**EXERCISE**: Copy out, word for word, the passage below about starting a new round of chemo.

[[ SOURCE DOCUMENT, beginning ]]

I started chemo the next week allowing me to have some recovery/ healing time. The new chemo is definitely no walk in the park. I was given only a small dose and was left horribly nauseous not knowing what to do with myself. Day 3 I thought I was alright so I was very excited to go to my friends 30th. An hour before I felt terrible. I was a white sheet and quite ill. My blood levels were horribly low and I almost feinted several times. So much for going out. A week later I was still quite bad having plenty of rest and dizzy spells. My doctor has prescribed me plenty of magnesium to make it better. I have recently started getting some ringing in my ears as well. At random intervals I experience ringing known as tinnitus. It's quite annoying and makes me feel a little bit crazy at times - hope it's not to stay (can become permanent).

With all this going on I have been trying to get the ball rolling with the magazine. It's lots of hard work but with dedication we'll make it succeed.

[[ SOURCE DOCUMENT, end ]]
[[ RECORDED DATA, beginning ]]

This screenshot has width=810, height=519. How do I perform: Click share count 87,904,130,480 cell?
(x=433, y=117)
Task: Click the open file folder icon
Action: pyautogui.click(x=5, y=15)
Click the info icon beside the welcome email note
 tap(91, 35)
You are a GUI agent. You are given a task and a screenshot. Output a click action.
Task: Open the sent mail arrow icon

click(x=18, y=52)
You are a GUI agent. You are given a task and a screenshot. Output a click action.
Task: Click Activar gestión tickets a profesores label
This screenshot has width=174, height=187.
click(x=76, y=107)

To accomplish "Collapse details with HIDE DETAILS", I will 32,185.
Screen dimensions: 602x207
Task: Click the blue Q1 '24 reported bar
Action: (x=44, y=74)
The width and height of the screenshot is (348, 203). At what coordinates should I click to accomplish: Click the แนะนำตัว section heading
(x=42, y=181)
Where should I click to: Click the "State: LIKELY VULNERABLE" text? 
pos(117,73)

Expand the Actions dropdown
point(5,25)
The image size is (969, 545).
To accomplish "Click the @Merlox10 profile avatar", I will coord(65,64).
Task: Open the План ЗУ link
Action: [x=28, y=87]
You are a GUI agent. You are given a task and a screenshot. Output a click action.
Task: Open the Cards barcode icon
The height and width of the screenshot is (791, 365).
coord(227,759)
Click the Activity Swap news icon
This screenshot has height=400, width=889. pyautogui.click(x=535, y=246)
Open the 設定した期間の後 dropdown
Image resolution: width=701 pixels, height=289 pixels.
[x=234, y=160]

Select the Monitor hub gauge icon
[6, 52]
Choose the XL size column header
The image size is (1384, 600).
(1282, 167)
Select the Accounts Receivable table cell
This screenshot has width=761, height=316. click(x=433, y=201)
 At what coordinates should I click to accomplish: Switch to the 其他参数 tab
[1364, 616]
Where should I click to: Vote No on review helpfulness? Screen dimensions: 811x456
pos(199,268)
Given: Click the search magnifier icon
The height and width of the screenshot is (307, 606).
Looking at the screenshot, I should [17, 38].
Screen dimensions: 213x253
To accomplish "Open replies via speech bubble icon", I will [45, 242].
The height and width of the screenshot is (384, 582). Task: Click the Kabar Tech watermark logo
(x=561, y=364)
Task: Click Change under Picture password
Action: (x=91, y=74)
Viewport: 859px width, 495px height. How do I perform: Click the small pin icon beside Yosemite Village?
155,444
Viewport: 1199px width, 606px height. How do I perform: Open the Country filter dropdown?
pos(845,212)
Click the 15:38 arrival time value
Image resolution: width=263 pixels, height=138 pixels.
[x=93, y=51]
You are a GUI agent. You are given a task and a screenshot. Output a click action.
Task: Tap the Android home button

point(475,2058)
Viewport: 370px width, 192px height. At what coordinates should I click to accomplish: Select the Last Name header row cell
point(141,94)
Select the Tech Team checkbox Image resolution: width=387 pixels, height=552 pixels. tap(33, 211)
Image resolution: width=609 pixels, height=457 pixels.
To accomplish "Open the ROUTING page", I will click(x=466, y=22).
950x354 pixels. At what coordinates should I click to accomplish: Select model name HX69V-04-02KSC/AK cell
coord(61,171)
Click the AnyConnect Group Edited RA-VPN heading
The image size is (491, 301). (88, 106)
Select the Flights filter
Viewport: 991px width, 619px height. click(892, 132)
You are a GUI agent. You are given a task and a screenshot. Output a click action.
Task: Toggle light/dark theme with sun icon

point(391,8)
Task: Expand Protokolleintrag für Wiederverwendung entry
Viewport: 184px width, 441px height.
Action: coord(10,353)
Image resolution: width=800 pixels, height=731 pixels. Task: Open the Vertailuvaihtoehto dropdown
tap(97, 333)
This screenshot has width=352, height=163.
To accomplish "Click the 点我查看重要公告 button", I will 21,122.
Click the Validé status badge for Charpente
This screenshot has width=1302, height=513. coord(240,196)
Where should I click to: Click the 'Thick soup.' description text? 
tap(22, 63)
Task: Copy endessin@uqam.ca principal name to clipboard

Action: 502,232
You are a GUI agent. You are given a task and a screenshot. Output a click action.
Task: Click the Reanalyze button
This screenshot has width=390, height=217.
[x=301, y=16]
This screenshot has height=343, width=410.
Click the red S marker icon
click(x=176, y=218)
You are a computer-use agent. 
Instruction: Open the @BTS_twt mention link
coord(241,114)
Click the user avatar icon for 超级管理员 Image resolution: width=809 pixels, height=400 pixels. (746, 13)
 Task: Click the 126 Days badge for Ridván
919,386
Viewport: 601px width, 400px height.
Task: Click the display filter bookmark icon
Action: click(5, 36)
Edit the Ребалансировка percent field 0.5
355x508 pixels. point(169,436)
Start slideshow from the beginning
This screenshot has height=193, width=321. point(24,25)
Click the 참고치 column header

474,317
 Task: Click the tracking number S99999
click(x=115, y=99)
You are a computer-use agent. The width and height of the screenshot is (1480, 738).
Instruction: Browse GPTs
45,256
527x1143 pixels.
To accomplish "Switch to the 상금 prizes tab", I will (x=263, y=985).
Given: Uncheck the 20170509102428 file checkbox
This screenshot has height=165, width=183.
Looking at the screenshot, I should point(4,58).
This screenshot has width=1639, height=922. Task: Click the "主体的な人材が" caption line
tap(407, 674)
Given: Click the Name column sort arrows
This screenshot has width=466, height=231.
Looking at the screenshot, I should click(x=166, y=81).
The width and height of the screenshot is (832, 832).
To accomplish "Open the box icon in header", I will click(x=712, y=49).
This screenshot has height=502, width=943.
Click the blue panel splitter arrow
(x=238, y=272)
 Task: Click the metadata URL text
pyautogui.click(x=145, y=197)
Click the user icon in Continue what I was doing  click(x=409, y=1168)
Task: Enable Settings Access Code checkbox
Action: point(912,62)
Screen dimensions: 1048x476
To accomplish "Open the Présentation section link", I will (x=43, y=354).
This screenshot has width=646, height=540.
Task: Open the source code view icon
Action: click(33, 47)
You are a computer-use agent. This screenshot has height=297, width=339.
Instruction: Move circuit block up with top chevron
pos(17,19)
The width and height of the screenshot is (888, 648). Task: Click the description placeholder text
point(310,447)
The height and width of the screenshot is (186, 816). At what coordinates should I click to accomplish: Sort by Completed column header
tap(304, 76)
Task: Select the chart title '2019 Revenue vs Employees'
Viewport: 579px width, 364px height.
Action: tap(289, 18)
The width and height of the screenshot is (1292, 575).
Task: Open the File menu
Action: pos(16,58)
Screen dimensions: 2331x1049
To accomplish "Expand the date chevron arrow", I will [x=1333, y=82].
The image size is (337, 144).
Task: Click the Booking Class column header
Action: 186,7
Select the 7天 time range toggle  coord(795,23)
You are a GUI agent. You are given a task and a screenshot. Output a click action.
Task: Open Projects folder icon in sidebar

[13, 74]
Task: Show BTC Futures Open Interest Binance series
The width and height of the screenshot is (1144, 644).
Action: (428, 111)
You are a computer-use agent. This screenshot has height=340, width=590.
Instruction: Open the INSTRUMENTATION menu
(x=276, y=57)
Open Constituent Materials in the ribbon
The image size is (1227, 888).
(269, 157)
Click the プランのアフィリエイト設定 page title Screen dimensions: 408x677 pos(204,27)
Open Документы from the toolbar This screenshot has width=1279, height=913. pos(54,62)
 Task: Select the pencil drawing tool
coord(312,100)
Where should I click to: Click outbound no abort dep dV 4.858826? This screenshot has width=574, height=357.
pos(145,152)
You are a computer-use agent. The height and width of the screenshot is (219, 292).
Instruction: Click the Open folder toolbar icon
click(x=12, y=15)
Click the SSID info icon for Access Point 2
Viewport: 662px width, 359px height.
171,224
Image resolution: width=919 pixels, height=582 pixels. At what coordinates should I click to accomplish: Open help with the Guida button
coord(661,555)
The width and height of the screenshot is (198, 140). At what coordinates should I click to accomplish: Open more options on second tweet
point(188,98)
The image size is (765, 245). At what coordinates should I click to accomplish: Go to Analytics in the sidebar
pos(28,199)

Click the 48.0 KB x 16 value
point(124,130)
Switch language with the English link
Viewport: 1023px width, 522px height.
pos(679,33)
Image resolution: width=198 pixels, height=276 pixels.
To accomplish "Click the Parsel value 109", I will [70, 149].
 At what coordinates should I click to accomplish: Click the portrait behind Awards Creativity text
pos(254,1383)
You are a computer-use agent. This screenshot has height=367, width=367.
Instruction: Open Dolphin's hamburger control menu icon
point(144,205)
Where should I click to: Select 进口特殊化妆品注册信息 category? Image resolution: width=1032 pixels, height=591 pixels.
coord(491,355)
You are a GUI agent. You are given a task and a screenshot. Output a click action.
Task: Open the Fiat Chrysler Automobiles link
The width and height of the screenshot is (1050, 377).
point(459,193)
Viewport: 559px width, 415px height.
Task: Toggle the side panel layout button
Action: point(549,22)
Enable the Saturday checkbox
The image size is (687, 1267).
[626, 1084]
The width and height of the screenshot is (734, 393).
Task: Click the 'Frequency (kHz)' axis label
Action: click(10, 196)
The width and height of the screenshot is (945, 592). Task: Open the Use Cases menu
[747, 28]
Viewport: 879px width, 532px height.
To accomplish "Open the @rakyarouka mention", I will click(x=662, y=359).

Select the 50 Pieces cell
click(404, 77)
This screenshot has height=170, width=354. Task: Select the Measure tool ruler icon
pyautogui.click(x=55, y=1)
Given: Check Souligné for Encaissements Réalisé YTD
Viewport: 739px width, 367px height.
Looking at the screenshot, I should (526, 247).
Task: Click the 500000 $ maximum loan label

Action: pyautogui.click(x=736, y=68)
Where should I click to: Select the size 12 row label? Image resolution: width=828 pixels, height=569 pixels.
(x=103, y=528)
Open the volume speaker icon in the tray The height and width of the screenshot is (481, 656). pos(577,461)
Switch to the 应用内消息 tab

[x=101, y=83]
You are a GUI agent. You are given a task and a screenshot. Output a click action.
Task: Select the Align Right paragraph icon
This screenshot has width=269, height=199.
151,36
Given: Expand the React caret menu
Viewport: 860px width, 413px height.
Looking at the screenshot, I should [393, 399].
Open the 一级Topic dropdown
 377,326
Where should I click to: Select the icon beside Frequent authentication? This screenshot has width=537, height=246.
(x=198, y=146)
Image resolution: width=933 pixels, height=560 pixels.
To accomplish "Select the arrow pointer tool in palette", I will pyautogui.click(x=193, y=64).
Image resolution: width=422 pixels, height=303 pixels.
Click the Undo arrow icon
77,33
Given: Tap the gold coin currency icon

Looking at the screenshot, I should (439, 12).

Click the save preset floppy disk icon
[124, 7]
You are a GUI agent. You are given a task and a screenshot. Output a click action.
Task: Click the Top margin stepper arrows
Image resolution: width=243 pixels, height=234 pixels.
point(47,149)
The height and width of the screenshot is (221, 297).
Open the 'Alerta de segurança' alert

[[ RECORDED DATA, end ]]

**PROBLEM SOLUTION**:
I started chemo the next week allowing me to have some recovery/ healing time. The new chemo is definitely no walk in the park. I was given only a small dose and was left horribly nauseous not knowing what to do with myself. Day 3 I thought I was alright so I was very excited to go to my friends 30th. An hour before I felt terrible. I was a white sheet and quite ill. My blood levels were horribly low and I almost feinted several times. So much for going out. A week later I was still quite bad having plenty of rest and dizzy spells. My doctor has prescribed me plenty of magnesium to make it better. I have recently started getting some ringing in my ears as well. At random intervals I experience ringing known as tinnitus. It's quite annoying and makes me feel a little bit crazy at times - hope it's not to stay (can become permanent).

With all this going on I have been trying to get the ball rolling with the magazine. It's lots of hard work but with dedication we'll make it succeed.